Jul 15, 2021

Axios Science

Thanks for reading Axios Science. This week's newsletter — about governing gene editing, science prep for future threats, and more — is 1,626 words, a 6-minute read.

1 big thing: Keeping tabs on science

Illustration: Sarah Grillo/Axios

Pressure is mounting for enhanced governance of two powerful biotechnologies — genome editing and pathogen-enhancing research.

The big picture: Gene editing for the treatment of diseases is rapidly advancing, while the controversy over the origin of the COVID-19 virus is increasing scrutiny on how to manage the risks and benefits of dual-use research that can be used for scientific discoveries and misused by bad actors.

Driving the news: A World Health Organization advisory panel this week released two reports calling for international standards and oversight around the use of genome editing.

  • CRISPR and other technologies are showing promise in treating diseases, but they also introduce ethical questions about who has access to treatments, concerns about unproven or unsafe claims by clinics offering them, and the possibility of making genetic modifications in the human germline that can be inherited by later generations, which the WHO currently opposes.
  • The WHO report on governance for human genome editing calls for establishing an international registry for tracking and examining basic and preclinical research using human genome editing on embryos or germline cells that could be used to create embryos not used for pregnancy. (The organization recently launched a registry for clinical trials involving human gene editing.)
  • It also calls for a whistleblower mechanism to report unsafe and unethical research.

Background: The committee was formed after He Jiankui, a scientist working in China, announced he had used CRISPR gene editing to modify embryos from which twin babies were later born.

  • He was sentenced to three years in prison and fined for conducting the research, which drew international condemnation.

The WHO is simultaneously developing a global framework for dual-use biological research "to protect against the potential risks caused by accidents and misuse."

  • A major topic in dual-use research is pathogen-enhancing experiments in which scientists enhance viruses to make them more transmissible or more lethal.
  • Some researchers argue such research can provide insights into the pandemic potential of a pathogen, but others say it should be banned.
  • Unlike gene editing, there isn't commercial demand for pathogen-enhancing research, but if something goes wrong, the implications are global and therefore the work requires international-level oversight, says Gregory Koblentz, director of the Biodefense Graduate Program at George Mason University.
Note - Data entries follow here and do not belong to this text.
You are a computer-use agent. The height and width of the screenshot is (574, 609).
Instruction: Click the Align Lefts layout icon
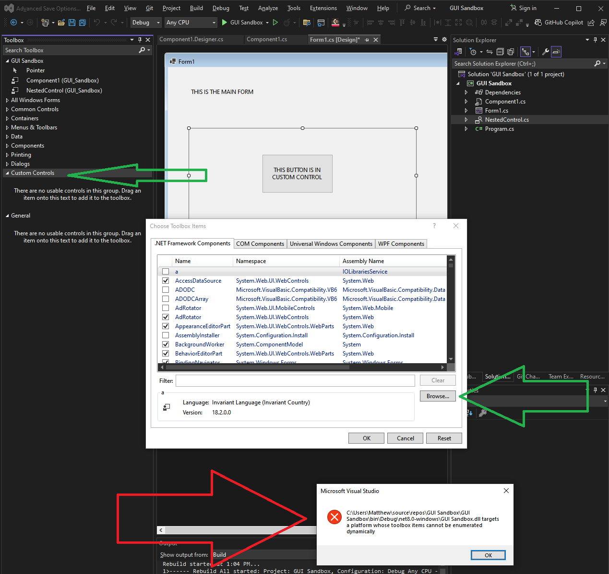coord(370,23)
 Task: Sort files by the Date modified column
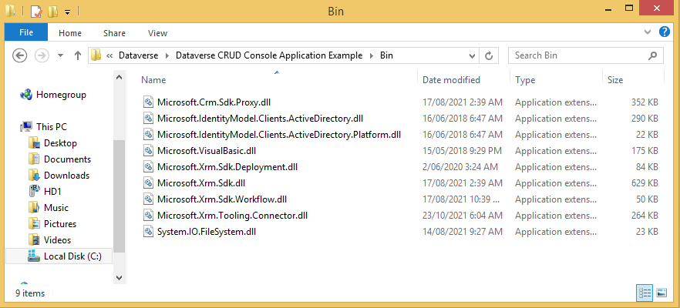click(451, 80)
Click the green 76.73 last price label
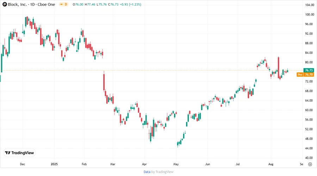Image resolution: width=317 pixels, height=176 pixels. (x=309, y=70)
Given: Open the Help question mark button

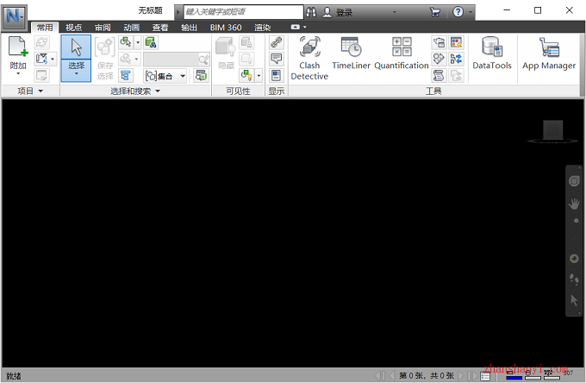Looking at the screenshot, I should 458,12.
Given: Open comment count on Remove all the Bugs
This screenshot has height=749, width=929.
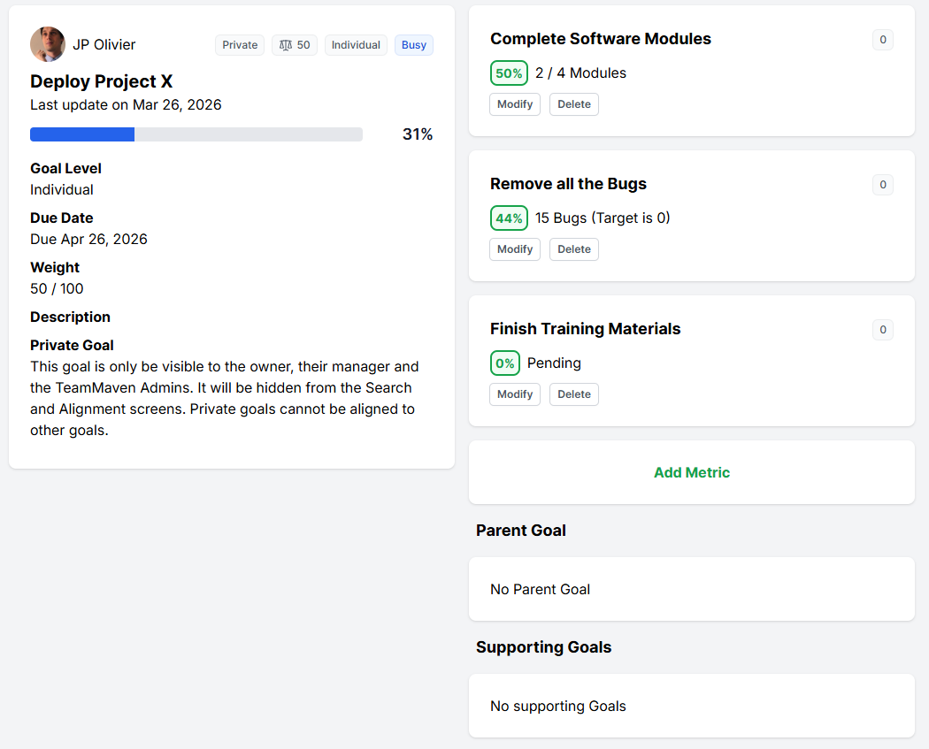Looking at the screenshot, I should [x=882, y=185].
Where it stands: There is currently no registry of pathogen-enhancing research, and labs in different countries assess those experiments and conduct them under varying safety and security standards.

  • But an international standard for biosafety and biosecurity was established in late 2019 and "provides a ready-made tool that labs can use to make sure the research they are doing is conducted safely and securely," says Koblentz.
  • He and his colleagues propose the International Experts Group of Biosafety and Biosecurity Regulators (IEGBBR) or the WHO could help to implement those standards.
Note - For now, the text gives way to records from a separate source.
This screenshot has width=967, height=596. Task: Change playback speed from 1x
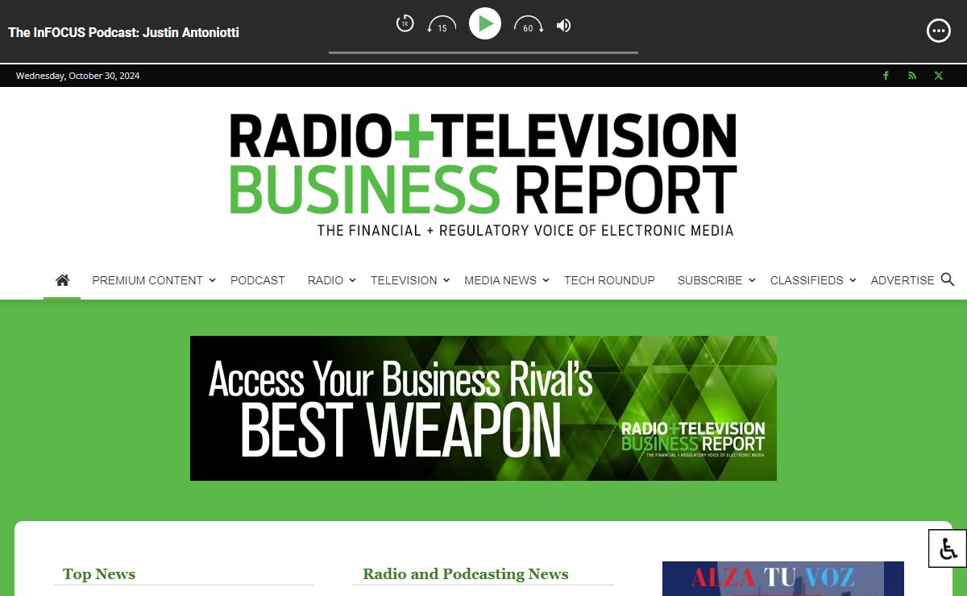pos(405,24)
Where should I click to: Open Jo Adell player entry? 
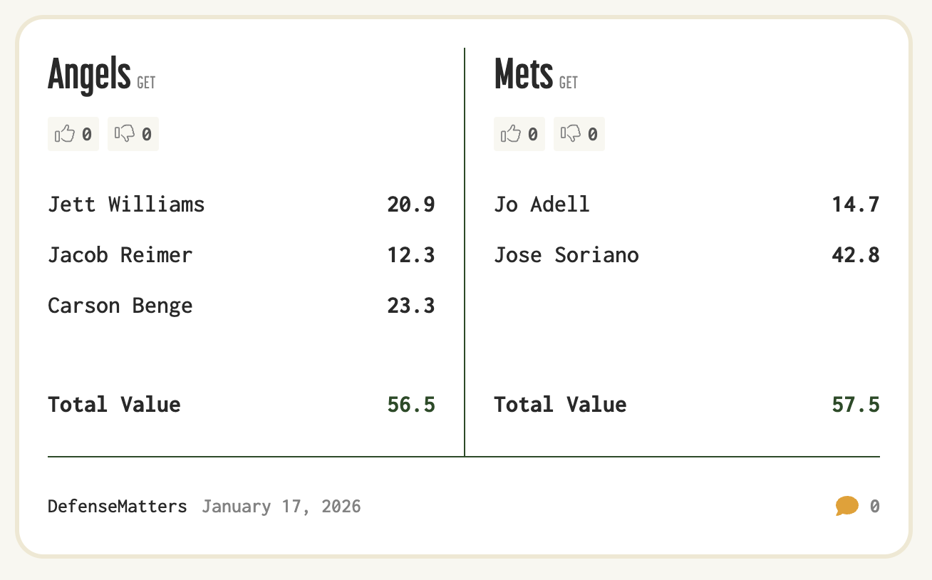542,204
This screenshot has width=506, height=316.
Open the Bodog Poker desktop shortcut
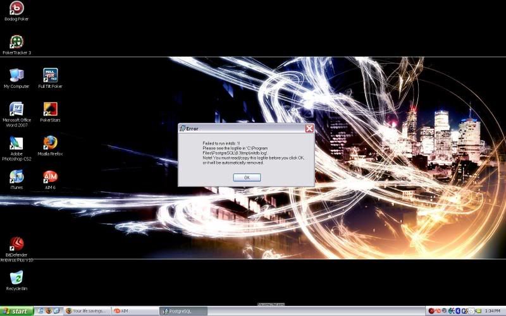[x=16, y=9]
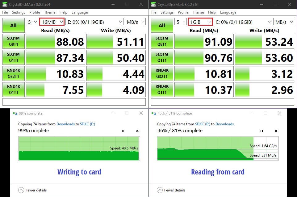Open Profile menu in left CrystalDiskMark window
Image resolution: width=297 pixels, height=197 pixels.
[x=35, y=12]

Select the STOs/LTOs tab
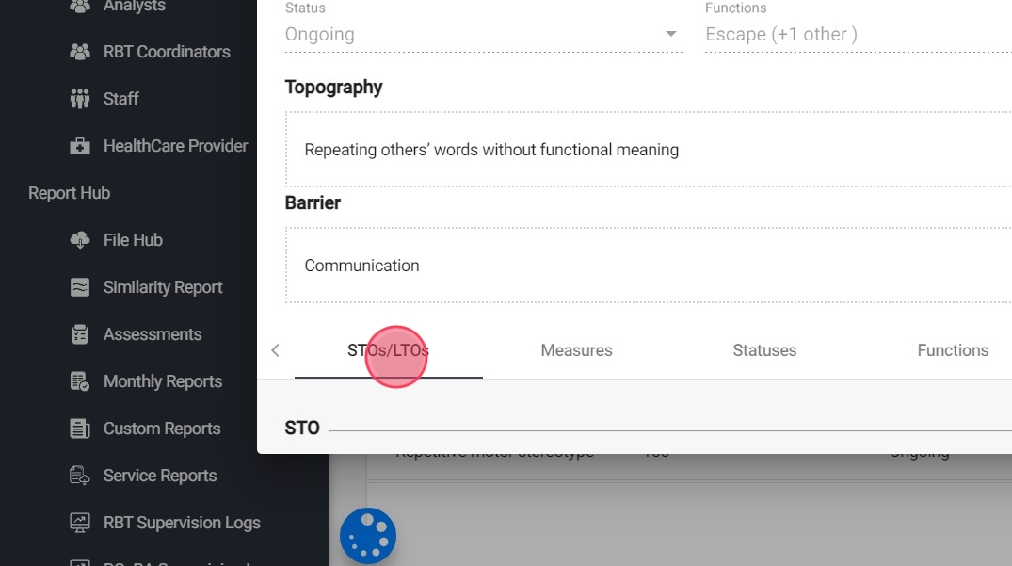pos(388,350)
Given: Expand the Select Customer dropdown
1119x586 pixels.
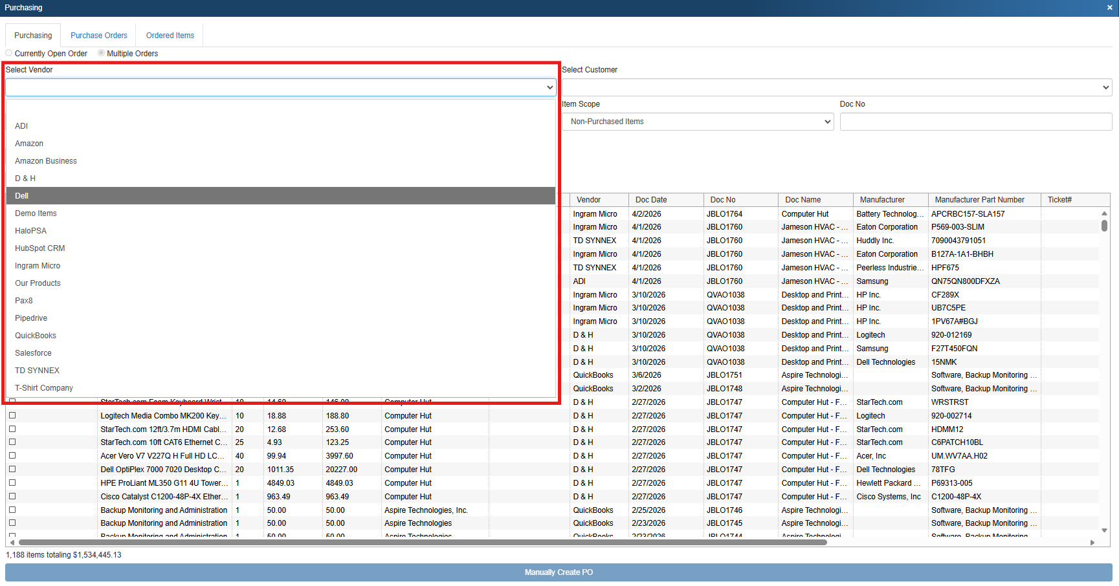Looking at the screenshot, I should coord(836,87).
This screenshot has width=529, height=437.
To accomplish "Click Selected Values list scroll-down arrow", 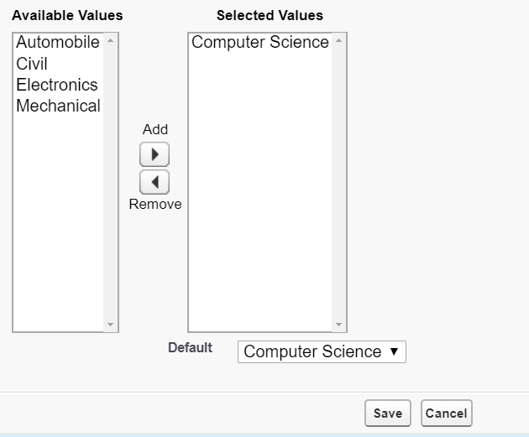I will (x=339, y=325).
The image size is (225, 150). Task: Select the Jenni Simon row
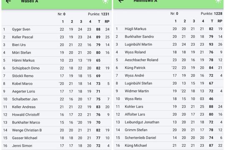point(57,146)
Yes, but: They don't have the ability to enforce standards for emerging technologies in the life sciences.

  • But by creating internationally recognized standards of behavior, they can become the "goal of scientists to do the enforcement of those standards," says Koblentz.
  • Guidelines can form a baseline for national policies and create norms and rules for scientists, but they're just as much about providing ways to responsibly bring health technologies to underserved and under-represented populations, says Ubaka Ogbogu, a professor of law at the University of Alberta who focuses on the regulation of emerging biotechnology.

The bottom line: Better governance of genome editing and pathogen-enhancing research could help to maximize their benefits and minimize their risks.

2. Exclusive: A LinkedIn for science

Illustration: Aïda Amer/Axios

IBM and the New York Academy of Sciences (NYAS) are piloting the development of an international organization to assess and prepare for future potential threats — including pandemics, climate change catastrophes, cyber hacking and other risks.

Why it matters: As the COVID-19 pandemic demonstrates, the biggest threats humanity faces don't respect national borders — and they demand scientific expertise. Creating a standby global network of talent and technical capacity could give a jump-start when the next disaster strikes.

How it works: The International Science Reserves (ISR) would be a "LinkedIn for science," according to director of IBM Research Dario Gil and NYAS president Nicholas Dirks. It would pool scientific expertise and capacity throughout academia and industry in computing, gene sequencing and more.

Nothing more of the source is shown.